Después de analizar el archivo editorial del primer medio de comunicación impreso del valle de San Quintín, encontramos que estamos igual que hace 25 años atrás, cuando nuestra seguridad se regía por una o dos patrullas y cinco o siete elementos policiacos, que hasta de jueces mediadores servían en algunos problemas entre familias.

Lamentable y triste resulta que tengamos un grave déficit hospitalario con una población aproximadamente de más de 100 mil habitantes entre flotantes y residentes, que difícilmente pueden ser atendidos en materia de salud en la estructura hospitalaria existente, aun cuando tenemos algunos dentro de la iniciativa privada en la Delegación Municipal de San Quintín.

Y qué decir de la infraestructura en materia de Seguridad Publica, como lo ha demostrado el estado de inseguridad en que vivimos y que dependemos de un reducido número de elementos policiacos, carencia de unidades policiacas y una falta de armamento que logre al menos equiparar al denominado grupo BOM, Base Mixta de Reacción Inmediata.

Después de todo este tiempo transcurrido únicamente tenemos unos cuantos metros de pavimentación hacia el interior de la carretera Transpeninsular, además de una notoria ausencia de desarrollo urbano con un crecimiento similar a un chorizo, ya que solamente existen algunos edificios arquitectónicos en una longitud de 70 kilómetros.

En el ámbito educativo profesional tenemos únicamente dos planteles educativos que ofrecen carreras profesionales limitadas, como la UABC y CUT-Campus San Quintín, además de una extensión de la UNID, que ofrecen únicamente cuatro opciones de carreras profesionales.

Desafortunadamente estamos inmersos en una profunda inercia en la búsqueda constante y exigente de un desarrollo integral del valle de San Quintín, donde estamos incluidos los representantes de los medios de comunicación, que también debemos de ser parte de la búsqueda de esto.

La entrega de despensas, material de construcción, cobijas, juguetes, kilo de ayuda, apoyo a familias con proyectos productivos, construcción de cercas perimetrales de planteles educativos, construcción de aulas, de comedores comunitarios y algunas otras obras de mayor inversión que esta. No resuelven nuestro marcado subdesarrollo de 30 años.

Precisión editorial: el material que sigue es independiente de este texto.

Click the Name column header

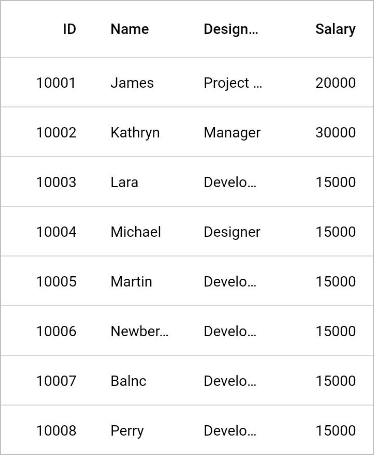(140, 29)
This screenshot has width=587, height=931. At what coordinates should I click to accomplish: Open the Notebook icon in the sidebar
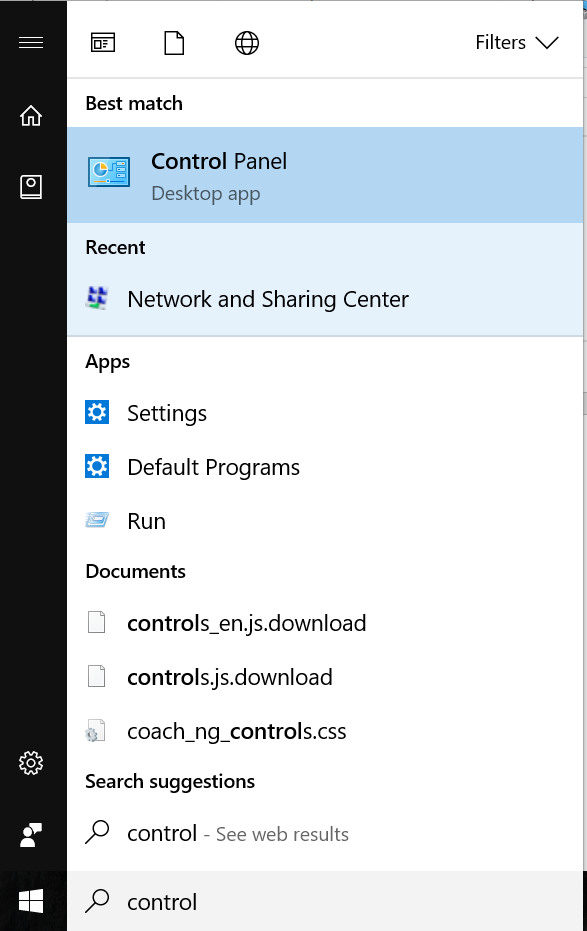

Son necesarios los apoyos arriba descritos, pero también son necesarias y urgentes obras de drenaje, agua potable, mayor infraestructura hospitalaria, mayor equipamiento mayor atención a la Seguridad Publica, educativa del nivel medio superior y profesional, pavimentación. Planificación y ordenamiento urbano.

Resulta demasiado común que cualquier hijo de vecino enarbole la bandera de nuevo líder, sin embargo hasta la fecha ninguno-incluidos los lideres aliancistas- de estos ha tenido el temple y la capacidad necesaria, para lograr la transformación integral del valle de San Quintín, máxime que algunos únicamente trabajan para su causa e intereses.